::: Records for this task :::
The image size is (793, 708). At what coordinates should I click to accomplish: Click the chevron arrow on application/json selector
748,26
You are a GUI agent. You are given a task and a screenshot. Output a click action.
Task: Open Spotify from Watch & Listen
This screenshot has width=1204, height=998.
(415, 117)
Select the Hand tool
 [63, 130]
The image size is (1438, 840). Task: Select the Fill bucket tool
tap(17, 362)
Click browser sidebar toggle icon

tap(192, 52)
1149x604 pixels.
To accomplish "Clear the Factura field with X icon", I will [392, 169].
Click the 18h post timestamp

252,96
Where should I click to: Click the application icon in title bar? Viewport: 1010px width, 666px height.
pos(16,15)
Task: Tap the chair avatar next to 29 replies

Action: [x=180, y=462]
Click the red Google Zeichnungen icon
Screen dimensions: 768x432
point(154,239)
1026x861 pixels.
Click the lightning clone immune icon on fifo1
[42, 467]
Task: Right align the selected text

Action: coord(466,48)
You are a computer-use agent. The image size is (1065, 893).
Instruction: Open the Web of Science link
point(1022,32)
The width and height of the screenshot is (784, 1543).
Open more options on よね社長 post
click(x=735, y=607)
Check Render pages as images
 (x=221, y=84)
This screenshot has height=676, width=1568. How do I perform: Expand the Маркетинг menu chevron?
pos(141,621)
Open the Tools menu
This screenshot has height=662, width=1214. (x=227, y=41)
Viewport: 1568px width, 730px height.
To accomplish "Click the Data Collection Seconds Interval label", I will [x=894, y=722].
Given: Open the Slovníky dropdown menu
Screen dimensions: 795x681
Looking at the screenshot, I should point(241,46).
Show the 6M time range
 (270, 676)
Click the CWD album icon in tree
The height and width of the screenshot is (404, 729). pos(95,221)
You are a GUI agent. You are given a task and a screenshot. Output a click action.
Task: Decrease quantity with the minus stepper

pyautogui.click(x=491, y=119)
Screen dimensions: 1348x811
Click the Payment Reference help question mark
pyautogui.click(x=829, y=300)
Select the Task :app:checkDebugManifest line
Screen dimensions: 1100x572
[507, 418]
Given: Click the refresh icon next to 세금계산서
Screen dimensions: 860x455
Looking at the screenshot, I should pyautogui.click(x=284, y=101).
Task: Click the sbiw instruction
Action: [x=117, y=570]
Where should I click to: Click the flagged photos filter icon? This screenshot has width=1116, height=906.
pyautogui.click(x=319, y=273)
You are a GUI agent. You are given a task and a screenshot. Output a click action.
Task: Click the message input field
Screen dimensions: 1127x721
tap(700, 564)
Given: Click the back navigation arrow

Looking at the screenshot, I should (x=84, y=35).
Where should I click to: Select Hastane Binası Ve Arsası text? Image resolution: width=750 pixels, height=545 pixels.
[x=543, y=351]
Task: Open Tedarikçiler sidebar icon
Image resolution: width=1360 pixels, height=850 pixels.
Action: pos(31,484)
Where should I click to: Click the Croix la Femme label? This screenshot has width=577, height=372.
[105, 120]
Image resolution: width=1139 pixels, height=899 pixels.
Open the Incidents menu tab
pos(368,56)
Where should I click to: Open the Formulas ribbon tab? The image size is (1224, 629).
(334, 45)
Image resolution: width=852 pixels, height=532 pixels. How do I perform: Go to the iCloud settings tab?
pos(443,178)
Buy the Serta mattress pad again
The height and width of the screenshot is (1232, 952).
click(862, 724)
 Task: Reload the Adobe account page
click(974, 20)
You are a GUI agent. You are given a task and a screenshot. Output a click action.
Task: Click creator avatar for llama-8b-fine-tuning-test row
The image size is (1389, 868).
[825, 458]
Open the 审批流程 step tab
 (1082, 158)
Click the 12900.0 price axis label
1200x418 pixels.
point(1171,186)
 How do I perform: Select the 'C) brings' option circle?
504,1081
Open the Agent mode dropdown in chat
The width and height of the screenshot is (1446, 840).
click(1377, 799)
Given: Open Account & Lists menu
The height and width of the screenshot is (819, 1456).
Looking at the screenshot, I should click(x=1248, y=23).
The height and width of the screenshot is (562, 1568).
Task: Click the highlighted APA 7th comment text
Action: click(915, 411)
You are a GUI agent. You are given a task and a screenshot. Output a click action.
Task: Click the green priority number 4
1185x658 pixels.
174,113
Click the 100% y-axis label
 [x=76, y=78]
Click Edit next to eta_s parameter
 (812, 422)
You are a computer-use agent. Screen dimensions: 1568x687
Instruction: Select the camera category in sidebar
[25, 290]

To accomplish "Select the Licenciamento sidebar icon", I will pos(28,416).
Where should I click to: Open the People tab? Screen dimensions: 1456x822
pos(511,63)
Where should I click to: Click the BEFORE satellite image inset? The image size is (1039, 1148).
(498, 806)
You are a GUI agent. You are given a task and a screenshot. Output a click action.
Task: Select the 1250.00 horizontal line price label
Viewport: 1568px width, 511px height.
:::
■ Problem to work on ■
Could you rewrite the material starting at the line containing "Click browser sidebar toggle icon" and ending at the line containing "will [x=894, y=722].", changing "Task" to "Goal" and leaving everything else as it is?

■ Task output ■
Click browser sidebar toggle icon

tap(192, 52)
1149x604 pixels.
To accomplish "Clear the Factura field with X icon", I will [392, 169].
Click the 18h post timestamp

252,96
Where should I click to: Click the application icon in title bar? Viewport: 1010px width, 666px height.
pos(16,15)
Goal: Tap the chair avatar next to 29 replies

Action: [x=180, y=462]
Click the red Google Zeichnungen icon
Screen dimensions: 768x432
point(154,239)
1026x861 pixels.
Click the lightning clone immune icon on fifo1
[42, 467]
Goal: Right align the selected text

Action: coord(466,48)
You are a computer-use agent. The image size is (1065, 893).
Instruction: Open the Web of Science link
point(1022,32)
The width and height of the screenshot is (784, 1543).
Open more options on よね社長 post
click(x=735, y=607)
Check Render pages as images
 (x=221, y=84)
This screenshot has height=676, width=1568. How do I perform: Expand the Маркетинг menu chevron?
pos(141,621)
Open the Tools menu
This screenshot has height=662, width=1214. (x=227, y=41)
Viewport: 1568px width, 730px height.
To accomplish "Click the Data Collection Seconds Interval label", I will [x=894, y=722].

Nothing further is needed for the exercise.